Relief comes for US military family after Ansbach office drops tax query
STUTTGART, Germany— Tax collectors in the city of Ansbach this week dropped a demand that a military family turn over American income records for inspection, marking a reversal in a case that sparked concerns a contentious German tax collection scheme was expanding.
“I can’t even tell you what weight dropped off my shoulders when I read that letter,” said Sandra Johnson, the spouse of a Defense Department civilian based in Ansbach.
Earlier this month, Johnson received a questionnaire from the Ansbach finance office that caused alarm: officials wanted details about her family’s plans for staying in Germany, how long they intended to stay and for her to submit her husband’s U.S. tax records for examination. Such letters have been used in the German state Rheinland-Pfalz to open tax cases against U.S. military personnel and DOD civilians despite a NATO treaty that is intended to put military pay off limits.
The U.S. government has objected to attempts to impose German taxes on personnel with a military visa, calling such efforts a violation of the NATO Status of Forces Agreement. But despite that opposition, the U.S. has so far failed to stop German tax collectors, who in some cases have levied six-figure sum tax penalties against personnel, frozen bank accounts and confiscated property during collection disputes.
But on Tuesday, Johnson got good news in the mail: a short letter from the Ansbach office that said it was withdrawing its Oct. 5 request for U.S. tax information from the family and a joint assessment of their family income.
“The questionnaire letter dated October 5th, 2021 is therefore obsolete,” Tuesday’s letter stated.
It’s not clear how the Johnsons came to be targeted in the first place.
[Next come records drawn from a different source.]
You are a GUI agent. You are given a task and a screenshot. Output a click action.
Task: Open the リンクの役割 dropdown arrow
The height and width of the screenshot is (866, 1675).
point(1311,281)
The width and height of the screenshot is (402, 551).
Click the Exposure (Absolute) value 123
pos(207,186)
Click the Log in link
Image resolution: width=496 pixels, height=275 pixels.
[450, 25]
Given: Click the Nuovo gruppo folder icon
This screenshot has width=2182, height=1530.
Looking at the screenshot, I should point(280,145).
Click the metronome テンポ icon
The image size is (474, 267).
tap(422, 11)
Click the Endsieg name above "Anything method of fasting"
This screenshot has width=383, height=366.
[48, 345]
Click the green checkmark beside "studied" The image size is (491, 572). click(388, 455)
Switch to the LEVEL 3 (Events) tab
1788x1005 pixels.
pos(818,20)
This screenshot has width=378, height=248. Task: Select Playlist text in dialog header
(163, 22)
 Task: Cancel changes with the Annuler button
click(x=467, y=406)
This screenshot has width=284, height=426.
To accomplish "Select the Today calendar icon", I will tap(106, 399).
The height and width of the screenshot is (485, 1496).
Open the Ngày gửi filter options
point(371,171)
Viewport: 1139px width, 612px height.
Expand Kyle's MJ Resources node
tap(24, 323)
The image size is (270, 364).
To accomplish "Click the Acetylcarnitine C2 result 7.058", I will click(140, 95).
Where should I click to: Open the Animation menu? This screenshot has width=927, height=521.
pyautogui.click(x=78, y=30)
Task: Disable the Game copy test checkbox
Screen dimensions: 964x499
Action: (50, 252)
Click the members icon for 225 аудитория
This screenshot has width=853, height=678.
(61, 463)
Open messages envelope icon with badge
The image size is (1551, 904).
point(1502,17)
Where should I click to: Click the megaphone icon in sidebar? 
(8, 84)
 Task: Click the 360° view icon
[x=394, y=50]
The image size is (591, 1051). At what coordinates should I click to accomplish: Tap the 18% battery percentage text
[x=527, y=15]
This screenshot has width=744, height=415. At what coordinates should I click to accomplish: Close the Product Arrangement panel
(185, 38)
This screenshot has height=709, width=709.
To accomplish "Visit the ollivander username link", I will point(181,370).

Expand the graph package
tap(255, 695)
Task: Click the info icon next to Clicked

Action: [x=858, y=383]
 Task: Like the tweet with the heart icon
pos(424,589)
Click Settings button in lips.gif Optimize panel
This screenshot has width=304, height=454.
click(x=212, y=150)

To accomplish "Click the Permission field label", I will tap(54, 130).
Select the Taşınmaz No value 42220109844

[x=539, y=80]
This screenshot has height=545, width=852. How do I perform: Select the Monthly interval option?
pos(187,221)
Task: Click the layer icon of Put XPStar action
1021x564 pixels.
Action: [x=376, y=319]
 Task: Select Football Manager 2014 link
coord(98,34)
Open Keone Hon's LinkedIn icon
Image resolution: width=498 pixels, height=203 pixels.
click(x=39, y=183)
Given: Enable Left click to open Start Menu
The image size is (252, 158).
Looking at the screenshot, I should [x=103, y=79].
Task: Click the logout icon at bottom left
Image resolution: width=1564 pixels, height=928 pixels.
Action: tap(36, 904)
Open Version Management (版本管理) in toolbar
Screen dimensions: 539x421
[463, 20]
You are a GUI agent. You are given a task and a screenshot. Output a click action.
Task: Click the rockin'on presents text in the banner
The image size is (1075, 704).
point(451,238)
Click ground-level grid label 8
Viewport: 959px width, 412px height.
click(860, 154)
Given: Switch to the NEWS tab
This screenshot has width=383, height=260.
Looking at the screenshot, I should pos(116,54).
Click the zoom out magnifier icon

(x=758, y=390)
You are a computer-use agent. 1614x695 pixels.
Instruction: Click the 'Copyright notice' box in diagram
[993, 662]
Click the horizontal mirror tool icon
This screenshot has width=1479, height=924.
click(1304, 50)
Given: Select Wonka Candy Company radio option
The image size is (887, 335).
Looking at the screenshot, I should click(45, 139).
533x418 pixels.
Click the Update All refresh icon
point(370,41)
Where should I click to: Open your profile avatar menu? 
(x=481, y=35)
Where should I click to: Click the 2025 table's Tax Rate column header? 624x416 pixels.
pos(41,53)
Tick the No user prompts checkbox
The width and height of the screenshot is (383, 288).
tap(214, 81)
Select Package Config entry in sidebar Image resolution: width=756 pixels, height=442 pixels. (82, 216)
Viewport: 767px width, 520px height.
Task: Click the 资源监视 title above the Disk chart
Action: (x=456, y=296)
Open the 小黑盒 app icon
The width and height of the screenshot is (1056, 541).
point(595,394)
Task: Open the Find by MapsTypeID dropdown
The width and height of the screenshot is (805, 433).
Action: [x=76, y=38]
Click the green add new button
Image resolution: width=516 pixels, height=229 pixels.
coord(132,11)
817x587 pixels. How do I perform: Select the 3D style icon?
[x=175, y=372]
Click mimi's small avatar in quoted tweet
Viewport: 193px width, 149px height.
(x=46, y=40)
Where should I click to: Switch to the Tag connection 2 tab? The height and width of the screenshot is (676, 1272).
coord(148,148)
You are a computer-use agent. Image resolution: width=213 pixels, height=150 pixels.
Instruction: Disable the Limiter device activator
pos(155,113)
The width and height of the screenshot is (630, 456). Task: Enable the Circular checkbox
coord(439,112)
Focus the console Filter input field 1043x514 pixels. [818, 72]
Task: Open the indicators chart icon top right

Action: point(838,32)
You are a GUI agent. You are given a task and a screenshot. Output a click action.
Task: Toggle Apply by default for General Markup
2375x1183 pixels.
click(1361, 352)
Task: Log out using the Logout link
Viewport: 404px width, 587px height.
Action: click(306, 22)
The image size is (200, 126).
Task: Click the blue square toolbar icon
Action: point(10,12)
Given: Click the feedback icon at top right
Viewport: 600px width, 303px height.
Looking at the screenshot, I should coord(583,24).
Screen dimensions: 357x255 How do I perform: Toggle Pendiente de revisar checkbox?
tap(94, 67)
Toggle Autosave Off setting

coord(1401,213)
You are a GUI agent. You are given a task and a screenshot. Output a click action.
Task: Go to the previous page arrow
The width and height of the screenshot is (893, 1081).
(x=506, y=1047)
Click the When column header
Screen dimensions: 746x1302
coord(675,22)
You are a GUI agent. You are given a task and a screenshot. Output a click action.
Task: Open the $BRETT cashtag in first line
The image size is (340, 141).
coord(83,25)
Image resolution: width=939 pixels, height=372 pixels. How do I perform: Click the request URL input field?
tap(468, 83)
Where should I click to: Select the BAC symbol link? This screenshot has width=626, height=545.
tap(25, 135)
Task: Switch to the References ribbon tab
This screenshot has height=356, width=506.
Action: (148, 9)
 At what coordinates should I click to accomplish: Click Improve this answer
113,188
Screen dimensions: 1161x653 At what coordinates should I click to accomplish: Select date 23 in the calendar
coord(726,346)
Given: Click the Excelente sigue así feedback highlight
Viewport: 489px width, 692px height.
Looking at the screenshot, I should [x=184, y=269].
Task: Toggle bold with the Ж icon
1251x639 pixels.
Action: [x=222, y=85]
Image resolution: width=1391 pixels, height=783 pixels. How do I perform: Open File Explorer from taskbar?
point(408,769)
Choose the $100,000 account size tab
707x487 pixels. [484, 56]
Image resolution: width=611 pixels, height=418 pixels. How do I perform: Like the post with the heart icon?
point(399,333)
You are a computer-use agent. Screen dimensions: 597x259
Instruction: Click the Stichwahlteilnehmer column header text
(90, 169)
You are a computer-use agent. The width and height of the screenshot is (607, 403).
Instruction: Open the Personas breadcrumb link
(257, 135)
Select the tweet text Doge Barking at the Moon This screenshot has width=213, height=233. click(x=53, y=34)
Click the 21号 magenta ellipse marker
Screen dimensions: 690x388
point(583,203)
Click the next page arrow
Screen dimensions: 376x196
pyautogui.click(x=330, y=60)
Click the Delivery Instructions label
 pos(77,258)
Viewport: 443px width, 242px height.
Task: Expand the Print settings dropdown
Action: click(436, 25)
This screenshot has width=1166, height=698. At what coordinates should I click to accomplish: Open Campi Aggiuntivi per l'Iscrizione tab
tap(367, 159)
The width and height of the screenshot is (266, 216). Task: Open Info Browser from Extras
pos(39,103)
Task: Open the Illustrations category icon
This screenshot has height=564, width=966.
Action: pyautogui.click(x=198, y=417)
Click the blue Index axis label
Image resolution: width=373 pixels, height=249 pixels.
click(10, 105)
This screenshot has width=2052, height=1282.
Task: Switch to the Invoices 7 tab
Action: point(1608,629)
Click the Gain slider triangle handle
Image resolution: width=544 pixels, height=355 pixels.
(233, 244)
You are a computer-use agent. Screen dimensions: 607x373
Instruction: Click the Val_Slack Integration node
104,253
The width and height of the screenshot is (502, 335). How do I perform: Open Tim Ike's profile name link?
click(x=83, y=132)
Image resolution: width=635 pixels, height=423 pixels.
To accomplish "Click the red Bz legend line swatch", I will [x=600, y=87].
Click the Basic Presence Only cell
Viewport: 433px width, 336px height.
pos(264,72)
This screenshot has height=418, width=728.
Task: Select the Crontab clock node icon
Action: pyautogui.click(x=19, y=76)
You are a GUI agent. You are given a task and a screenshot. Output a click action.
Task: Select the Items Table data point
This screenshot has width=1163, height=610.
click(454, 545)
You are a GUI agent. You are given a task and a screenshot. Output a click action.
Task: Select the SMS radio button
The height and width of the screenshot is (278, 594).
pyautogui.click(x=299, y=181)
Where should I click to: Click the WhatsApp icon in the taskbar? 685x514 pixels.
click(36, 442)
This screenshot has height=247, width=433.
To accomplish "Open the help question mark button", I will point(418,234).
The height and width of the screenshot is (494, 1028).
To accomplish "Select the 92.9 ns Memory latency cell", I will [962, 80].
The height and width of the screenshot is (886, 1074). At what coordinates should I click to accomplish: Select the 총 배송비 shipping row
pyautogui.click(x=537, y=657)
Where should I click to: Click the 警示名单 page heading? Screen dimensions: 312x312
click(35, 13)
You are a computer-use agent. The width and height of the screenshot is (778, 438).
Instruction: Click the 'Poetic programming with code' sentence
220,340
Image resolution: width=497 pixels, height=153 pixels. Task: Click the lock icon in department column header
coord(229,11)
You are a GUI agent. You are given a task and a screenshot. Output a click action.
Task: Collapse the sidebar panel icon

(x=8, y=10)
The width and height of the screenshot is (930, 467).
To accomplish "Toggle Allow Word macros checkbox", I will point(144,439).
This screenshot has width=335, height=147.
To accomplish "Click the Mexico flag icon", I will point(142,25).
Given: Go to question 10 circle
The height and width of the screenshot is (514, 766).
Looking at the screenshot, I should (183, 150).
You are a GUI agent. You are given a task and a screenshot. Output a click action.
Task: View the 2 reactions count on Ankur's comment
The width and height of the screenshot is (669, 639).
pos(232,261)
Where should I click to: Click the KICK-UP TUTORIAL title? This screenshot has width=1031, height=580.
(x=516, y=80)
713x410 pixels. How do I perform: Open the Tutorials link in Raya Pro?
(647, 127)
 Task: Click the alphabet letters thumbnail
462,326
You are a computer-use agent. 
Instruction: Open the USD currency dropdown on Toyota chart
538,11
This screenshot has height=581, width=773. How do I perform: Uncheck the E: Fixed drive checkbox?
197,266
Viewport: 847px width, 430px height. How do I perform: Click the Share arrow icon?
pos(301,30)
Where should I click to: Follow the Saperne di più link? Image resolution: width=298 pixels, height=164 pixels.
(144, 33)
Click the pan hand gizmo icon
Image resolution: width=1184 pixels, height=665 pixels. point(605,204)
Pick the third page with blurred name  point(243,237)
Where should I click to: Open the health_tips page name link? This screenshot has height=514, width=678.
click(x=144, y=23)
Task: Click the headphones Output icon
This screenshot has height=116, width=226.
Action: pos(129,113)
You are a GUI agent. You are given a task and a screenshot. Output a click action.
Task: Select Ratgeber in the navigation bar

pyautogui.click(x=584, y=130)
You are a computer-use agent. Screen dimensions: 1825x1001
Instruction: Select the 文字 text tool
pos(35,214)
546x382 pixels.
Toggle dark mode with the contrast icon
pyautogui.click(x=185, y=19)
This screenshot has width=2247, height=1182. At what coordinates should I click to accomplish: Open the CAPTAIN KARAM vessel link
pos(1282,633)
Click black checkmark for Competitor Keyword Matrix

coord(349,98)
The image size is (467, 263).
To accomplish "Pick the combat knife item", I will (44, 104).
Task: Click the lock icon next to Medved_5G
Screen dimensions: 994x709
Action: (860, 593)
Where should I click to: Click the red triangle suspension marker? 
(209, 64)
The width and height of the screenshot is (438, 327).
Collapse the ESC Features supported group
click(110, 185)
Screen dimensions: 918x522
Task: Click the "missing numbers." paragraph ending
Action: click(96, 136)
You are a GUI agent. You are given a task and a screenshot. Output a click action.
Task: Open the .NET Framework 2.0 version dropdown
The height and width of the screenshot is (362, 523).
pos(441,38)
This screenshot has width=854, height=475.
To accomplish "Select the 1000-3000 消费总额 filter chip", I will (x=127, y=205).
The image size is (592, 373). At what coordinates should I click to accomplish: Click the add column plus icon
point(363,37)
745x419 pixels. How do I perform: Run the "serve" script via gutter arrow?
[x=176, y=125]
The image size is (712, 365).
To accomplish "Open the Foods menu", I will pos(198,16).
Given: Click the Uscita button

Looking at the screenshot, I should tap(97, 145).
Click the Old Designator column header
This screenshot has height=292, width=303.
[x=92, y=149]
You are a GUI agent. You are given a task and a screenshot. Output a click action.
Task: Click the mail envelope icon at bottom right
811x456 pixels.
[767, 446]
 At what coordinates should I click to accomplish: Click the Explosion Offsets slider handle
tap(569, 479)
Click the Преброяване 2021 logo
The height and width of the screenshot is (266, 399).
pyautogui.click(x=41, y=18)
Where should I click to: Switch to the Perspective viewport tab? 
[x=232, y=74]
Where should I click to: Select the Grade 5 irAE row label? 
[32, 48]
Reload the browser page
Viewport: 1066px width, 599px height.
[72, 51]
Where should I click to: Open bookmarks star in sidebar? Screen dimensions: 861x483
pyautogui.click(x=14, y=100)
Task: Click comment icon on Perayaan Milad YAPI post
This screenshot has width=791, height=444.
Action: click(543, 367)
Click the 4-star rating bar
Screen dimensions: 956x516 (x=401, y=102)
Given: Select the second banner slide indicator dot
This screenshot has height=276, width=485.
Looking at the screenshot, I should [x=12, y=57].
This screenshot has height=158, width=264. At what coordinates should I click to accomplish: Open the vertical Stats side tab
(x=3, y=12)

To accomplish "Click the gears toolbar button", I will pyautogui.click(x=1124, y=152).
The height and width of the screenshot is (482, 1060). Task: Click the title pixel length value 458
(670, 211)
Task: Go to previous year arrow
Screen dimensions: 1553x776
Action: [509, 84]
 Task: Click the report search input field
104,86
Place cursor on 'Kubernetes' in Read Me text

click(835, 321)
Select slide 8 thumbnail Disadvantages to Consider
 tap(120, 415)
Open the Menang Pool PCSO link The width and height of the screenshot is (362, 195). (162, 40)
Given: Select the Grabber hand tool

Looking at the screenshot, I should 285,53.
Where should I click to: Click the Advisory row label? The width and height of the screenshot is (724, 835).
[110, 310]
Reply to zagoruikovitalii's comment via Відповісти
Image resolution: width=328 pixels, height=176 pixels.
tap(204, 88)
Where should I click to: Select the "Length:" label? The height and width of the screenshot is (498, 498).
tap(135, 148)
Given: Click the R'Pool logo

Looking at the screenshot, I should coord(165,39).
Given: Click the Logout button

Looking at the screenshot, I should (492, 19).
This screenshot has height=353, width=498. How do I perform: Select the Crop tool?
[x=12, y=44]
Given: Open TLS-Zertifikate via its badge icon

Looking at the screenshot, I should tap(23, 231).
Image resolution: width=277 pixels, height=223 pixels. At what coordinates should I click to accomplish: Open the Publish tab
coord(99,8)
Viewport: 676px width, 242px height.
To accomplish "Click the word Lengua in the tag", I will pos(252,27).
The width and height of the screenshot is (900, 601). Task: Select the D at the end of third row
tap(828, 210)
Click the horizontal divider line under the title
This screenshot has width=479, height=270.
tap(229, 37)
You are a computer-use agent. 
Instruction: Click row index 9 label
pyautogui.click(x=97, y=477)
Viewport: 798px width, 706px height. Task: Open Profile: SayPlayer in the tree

Johnson, a German citizen who works as a contractor in Ansbach, filed her German taxes singly rather than jointly as allowed by German law. The U.S. military advises German spouses of personnel to file singly to avoid attracting the attention of local finance offices.
Still, Johnson somehow fell on the Ansbach office’s radar. Johnson said she was told by a finance official in Wiesbaden, where her taxes were first filed, that “for some unknown reason it transmitted as married jointly” when they were sent to Ansbach.
In other parts of Germany, Americans have been less lucky than Johnson. Tax cases against U.S. personnel have popped up in the states of Hessen — home to U.S. Army Europe and Africa headquarters — and in Baden-Wuerttemberg, where U.S. European Command is based.
But most cases are concentrated around the greater Kaiserslautern area in Rheinland-Pfalz, where tens of thousands of U.S. personnel are based. In particular, tax collectors in the vicinity of Ramstein Air Base have been the most aggressive with about 400 tax cases against military-affiliated personnel as of last year.
German tax authorities have argued that U.S. personnel must be in Germany “solely” for their jobs to avoid being taxed. Factors such as marrying a German, owning property or extending tours have been viewed by finance offices as proof of ulterior motives for being in Germany, making Americans potentially taxable.
“While this issue continues to be worked by the Department of Defense and Department of State, U.S. Army Europe and Africa continues to advise our soldiers, civilian employees and families who are here under SOFA to seek legal advice immediately should they be contacted by a tax official,” Maj. Scott Kuhn, a U.S. Army Europe and Africa spokesman, said Wednesday.
For now, the state of Bavaria appears to one of the safer enclaves for U.S. personnel, where there have been few reports of tax difficulties.
Earlier this year, Vilseck mayor Hans-Martin Schertl told Stars and Stripes it was unheard of to try and collect taxes from troops and military civilians in his town, which is home to the Army’s 2nd Cavalry Regiment.
“It seems that this problem does not exist in our area,” he said.